-- Texte de lecture --
────────
Par Vincent Gerber
Extrait du livre «Murray Bookchin et l’écologie sociale», Ecosociété, 2013.
Pour le présent, nous devons toujours plus tenter de démocratiser la république, un appel qui consiste à préserver – et étendre – les libertés que nous avons acquises aux siècles précédents, de pair avec les institutions qui les font exister. Pour le futur, cela signifie que nous devons radicaliser la démocratie que nous créerons, en implantant une base encore plus créative aux institutions démocratiques que nous aurons sauvées et tenté de développer. Murray Bookchin, From Urbanization to Cities
«Aucune société ne peut exister sans structures institutionnelles[1]», nous dit Bookchin. Aussi, si elle critique la forme présente de l’État-nation, l’écologie sociale ne remet pas en cause la nécessité de posséder une structure politique constitutionnelle qui lie autant qu’elle protège des abus et de la loi du plus fort.
────────
-- Consigne détaillée --
D'après le texte sur l'écologie sociale, que critique l'écologie sociale ?

-- Données --
────────
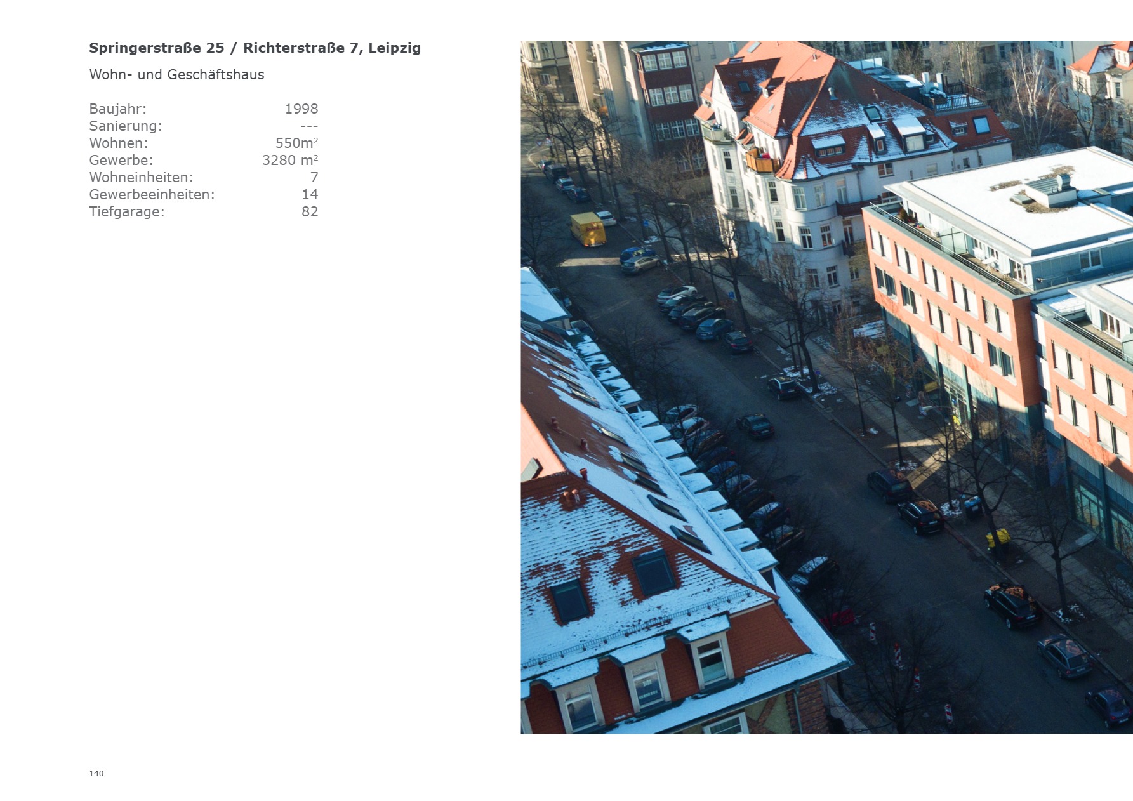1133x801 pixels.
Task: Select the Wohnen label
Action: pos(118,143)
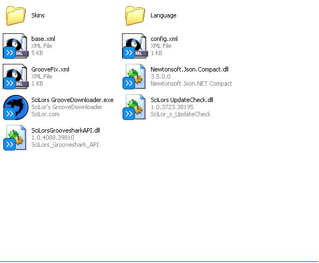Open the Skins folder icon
────────
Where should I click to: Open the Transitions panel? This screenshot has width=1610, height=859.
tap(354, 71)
────────
-- Réponse complète --
Elle critique la forme présente de l'État-nation.